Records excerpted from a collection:
────────────────

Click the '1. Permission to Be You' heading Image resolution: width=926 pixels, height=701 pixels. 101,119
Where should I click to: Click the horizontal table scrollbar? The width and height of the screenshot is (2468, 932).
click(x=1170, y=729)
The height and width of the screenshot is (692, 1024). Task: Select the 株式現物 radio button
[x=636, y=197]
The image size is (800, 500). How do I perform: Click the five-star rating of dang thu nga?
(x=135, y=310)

────────────────

Action item: Every line above is to be transcribed exactly, with nothing dropped.

Exercise response:
Click the '1. Permission to Be You' heading Image resolution: width=926 pixels, height=701 pixels. 101,119
Where should I click to: Click the horizontal table scrollbar? The width and height of the screenshot is (2468, 932).
click(x=1170, y=729)
The height and width of the screenshot is (692, 1024). Task: Select the 株式現物 radio button
[x=636, y=197]
The image size is (800, 500). How do I perform: Click the five-star rating of dang thu nga?
(x=135, y=310)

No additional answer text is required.